Today, the subject of parenting came up at work. Well, that subject comes up a lot, really. We have all sorts of parenting situations represented in our division, from the brand new parents to the parents of adult children with families of their own, and everything in between.
There is always something going on with someone’s children, from the funny things a child may say to the extreme and frightening things a broken child is experiencing. Parenting is one of the hardest jobs any person will ever take on. No other relationship will change so drastically over a relatively short span of time more than that of a mother and daughter, father and son. Nor will any other relationship cause as much reflection on every word spoken or deed done in it. All normal parents will regret their mistakes in some parenting situation or another. We can’t help ourselves.
For most of us, the responsibility we felt when those little helpless babies were first placed in our arms was like nothing we’d ever experienced before. Those first few minutes after giving birth, my maternal instinct was incredibly present in the room.
I could have choked a man to death with just my bare hands and my umbilical cord, to defend that little ball of flesh.
My babies’ health and happiness were my only missions in life, and each one of my children’s worth outweighed mine from the minute I felt them stir in my womb.
What I may not have realized those first few years of motherhood was that feeling of responsibility for the life I had made would never leave me again. Subconsciously, I would forever use the failures and successes of my kids to grade my parenting. My children’s achievements would always be their own, with an occasional tiny sliver of it maybe being because of me, but their failures would be mostly mine forever. Every hard lesson each one was forced to learn as they navigated early adulthood would send me racing back in my memories, wishing I’d done something different back then to spare them having to learn now.
Over the course of my life, I’ve met those parents who had good kids who became successful adults. They have well-crafted anecdotes about their “troubled” children, with something shocking thrown in, like a weed-smoking incident, showing the level of depravity they were dealing with; and it rounds out with how they fixed the problem by being fantastic parents. More than once, I considered unleashing my three hounds on clueless people like this, but I refrained.
Some people believe they were magically endowed with superhuman parenting abilities the rest of us don’t have. They don’t. They just have different kids. Some of the most abusive, alcohol-addled parents have raised mysteriously successful, seemingly well-adjusted kids, while some of the most dedicated parents I’ve ever met have raised some real mental cases.
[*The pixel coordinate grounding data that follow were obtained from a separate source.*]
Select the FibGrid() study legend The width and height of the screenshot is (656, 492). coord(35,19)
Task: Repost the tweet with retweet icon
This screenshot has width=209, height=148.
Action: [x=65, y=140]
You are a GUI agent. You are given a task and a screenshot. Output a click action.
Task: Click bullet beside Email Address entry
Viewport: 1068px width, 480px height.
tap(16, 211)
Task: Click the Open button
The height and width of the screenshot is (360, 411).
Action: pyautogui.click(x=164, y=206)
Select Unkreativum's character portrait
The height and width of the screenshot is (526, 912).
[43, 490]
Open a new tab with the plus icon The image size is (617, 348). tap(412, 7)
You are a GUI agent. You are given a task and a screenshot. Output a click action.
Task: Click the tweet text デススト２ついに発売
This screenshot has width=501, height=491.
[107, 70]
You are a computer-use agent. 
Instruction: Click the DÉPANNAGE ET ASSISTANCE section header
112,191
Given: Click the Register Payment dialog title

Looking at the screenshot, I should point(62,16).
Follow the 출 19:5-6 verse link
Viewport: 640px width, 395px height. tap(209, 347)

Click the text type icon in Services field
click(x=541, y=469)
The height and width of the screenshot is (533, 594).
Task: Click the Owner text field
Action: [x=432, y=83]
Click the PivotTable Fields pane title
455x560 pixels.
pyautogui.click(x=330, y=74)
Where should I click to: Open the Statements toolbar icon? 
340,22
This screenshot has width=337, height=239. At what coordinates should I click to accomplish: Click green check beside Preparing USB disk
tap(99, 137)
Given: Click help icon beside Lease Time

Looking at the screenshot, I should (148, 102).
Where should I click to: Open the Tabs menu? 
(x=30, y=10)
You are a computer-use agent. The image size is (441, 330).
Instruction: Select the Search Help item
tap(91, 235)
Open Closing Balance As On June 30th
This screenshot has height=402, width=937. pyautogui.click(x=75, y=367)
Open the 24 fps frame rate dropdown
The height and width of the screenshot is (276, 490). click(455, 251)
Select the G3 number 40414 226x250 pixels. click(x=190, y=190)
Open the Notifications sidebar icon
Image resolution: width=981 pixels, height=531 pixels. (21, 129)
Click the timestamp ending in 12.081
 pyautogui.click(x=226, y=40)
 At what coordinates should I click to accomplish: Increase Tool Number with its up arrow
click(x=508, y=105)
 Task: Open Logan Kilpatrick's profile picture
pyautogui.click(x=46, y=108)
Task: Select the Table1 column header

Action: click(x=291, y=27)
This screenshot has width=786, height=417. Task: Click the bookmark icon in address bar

There is no formula for good parenting that guarantees good children. We just have to do the best we can, and then let God take over when they leave the nest.
The thing is, my children didn’t follow the sitcom’s guide to what good children raised by good parents should look like. In fact, I know a lot of parents who are struggling with real problems brought on by being the parents of real human beings with their own free wills bent towards their own agendas, which often do not line up with ours.
Human beings are each unique because of the many factors that come into play to make each of us who we are. We have biological factors, environmental factors, individual experiences, cultural factors, etc. The list goes on and on. The biggest mistake we could make as parents is to think we just created tiny versions of ourselves.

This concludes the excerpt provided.